Billy's Boffo Broadway Sales

And the new king of Broadway is . . . Billy Crystal (search).

With a month to go before it begins previews at the Broadhurst Theatre, "700 Sundays" (search) — Crystal's autobiographical one-man show about growing up in New York — has already sold more than $6 million worth of tickets, The Post has learned.

That's the highest advance of any production this fall, and the highest advance for any nonmusical play in Broadway history.

If ticket sales continue at this pace, Crystal's show should be able to bank between $9 million and $10 million by the time it plays its first preview Nov. 12, theater sources estimate.

A $10 million advance is considered extremely strong for a musical. For a one-man show, it is unheard of.
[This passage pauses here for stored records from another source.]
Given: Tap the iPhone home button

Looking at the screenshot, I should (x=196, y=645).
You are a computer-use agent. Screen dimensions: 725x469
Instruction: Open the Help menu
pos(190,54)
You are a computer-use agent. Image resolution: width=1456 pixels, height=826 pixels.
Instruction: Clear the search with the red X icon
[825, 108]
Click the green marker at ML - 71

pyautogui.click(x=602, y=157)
As both the star and the chief backer of the show, Crystal stands to make about $5 million for his four-month run, theater sources estimate. That's a weekly paycheck of more than $250,000, which would make Crystal the highest-paid performer in Broadway history.
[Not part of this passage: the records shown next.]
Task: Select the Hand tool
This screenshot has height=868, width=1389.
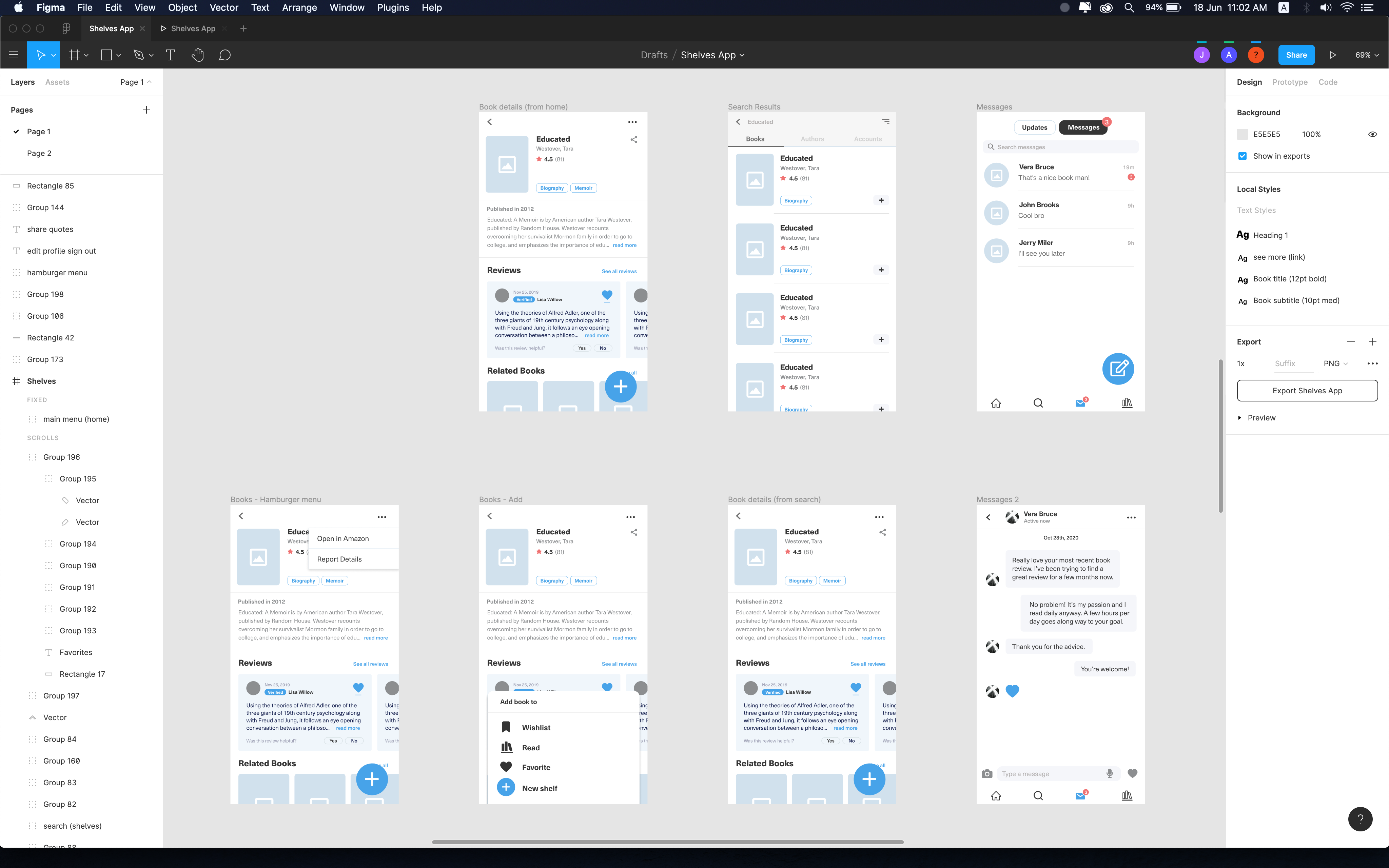Action: point(197,55)
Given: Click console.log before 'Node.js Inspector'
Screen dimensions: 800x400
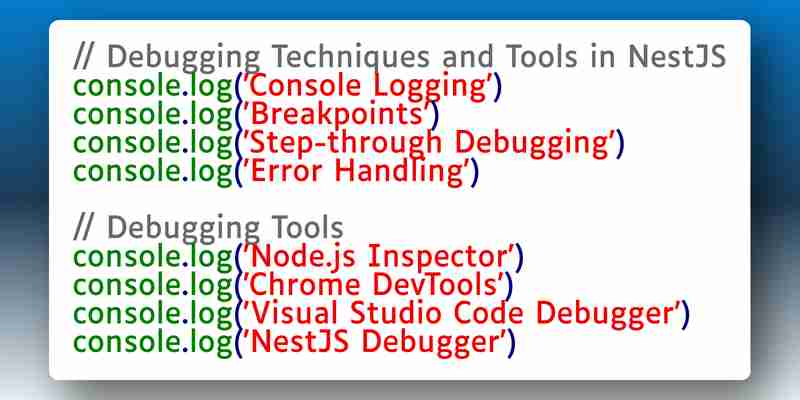Looking at the screenshot, I should (153, 257).
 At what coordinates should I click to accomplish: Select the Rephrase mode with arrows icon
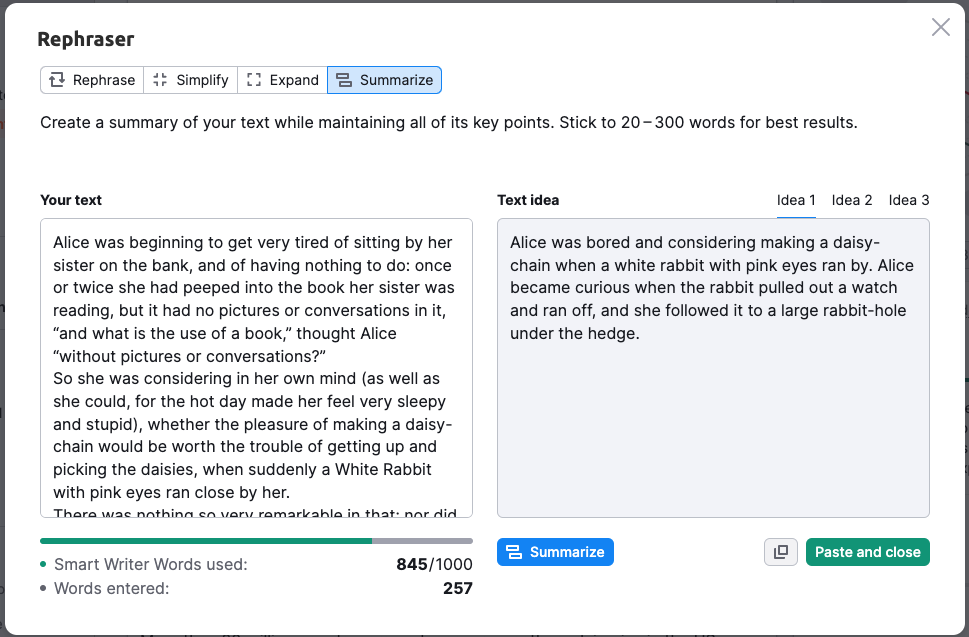pyautogui.click(x=92, y=80)

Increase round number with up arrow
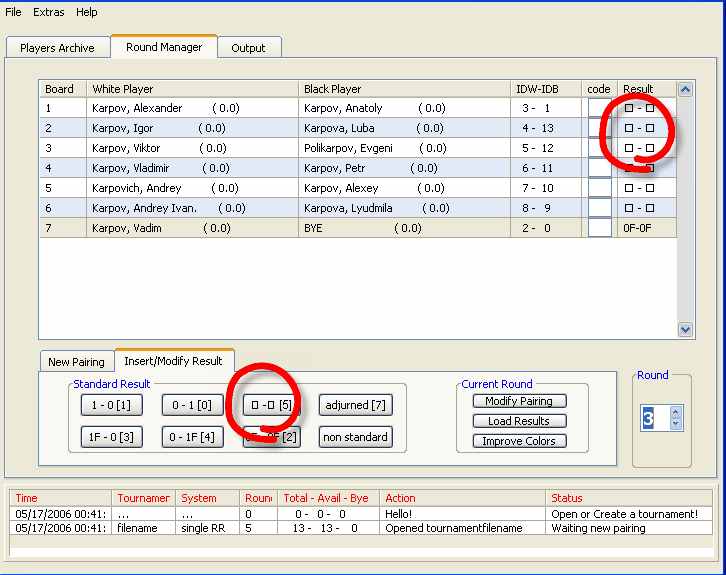pos(675,412)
Larry Magid, who is co-producing the show with Crystal's wife, Janice, declined to discuss the advance in detail, but said: "We are very, very pleased with sales at this point. We were always confident that people would want to see Billy on Broadway in the right vehicle."

None of the other one-person shows scheduled to open this fall can touch "700 Sundays." Advances are said to be well under $500,000 for Eve Ensler's, Mario Cantone's (search) and Dame Edna's shows.
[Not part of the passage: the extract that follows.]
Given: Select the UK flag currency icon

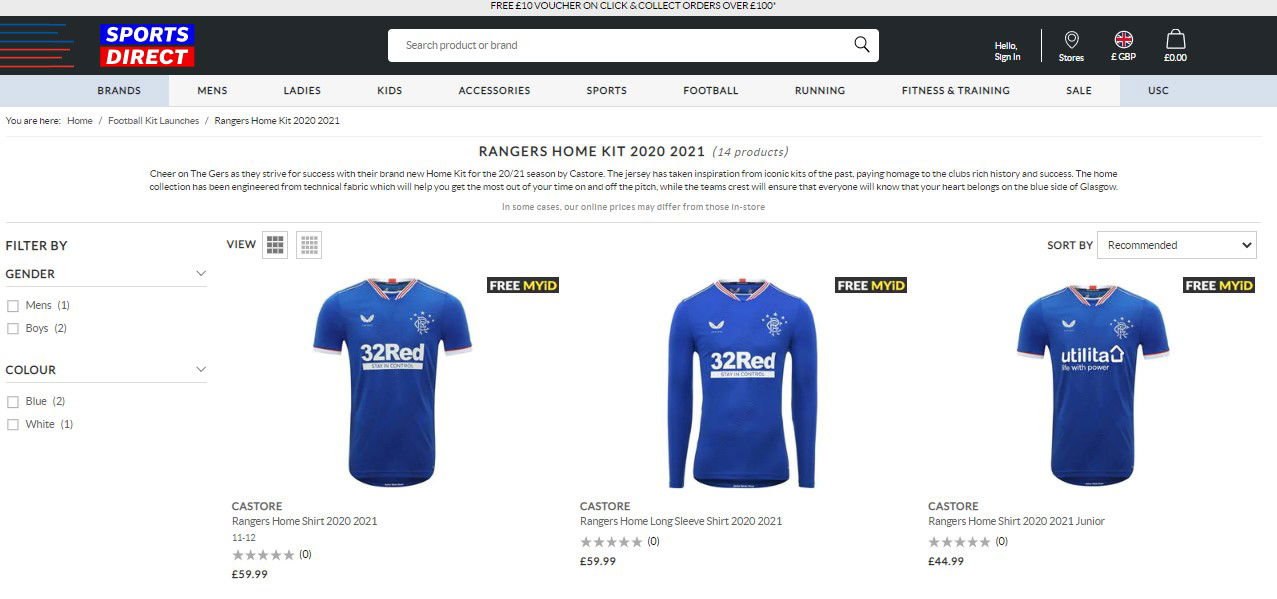Looking at the screenshot, I should tap(1124, 40).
Sales are especially weak for Whoopi Goldberg, who trots out her 1980s routine at the Lyceum next month.

"Billy Crystal is selling so well, he's sucking business from everybody else," one producer noted.

"700 Sundays," which opens Dec. 5, is scheduled to run only until March 6, although it could be extended into the summer.

"He is running a very lean operation," one theater source said of Crystal's foray onto Broadway. "There are no frills."

In "700 Sundays," Crystal will recount his childhood on Long Island and his relationship with his father, who managed the Commodore Music Store.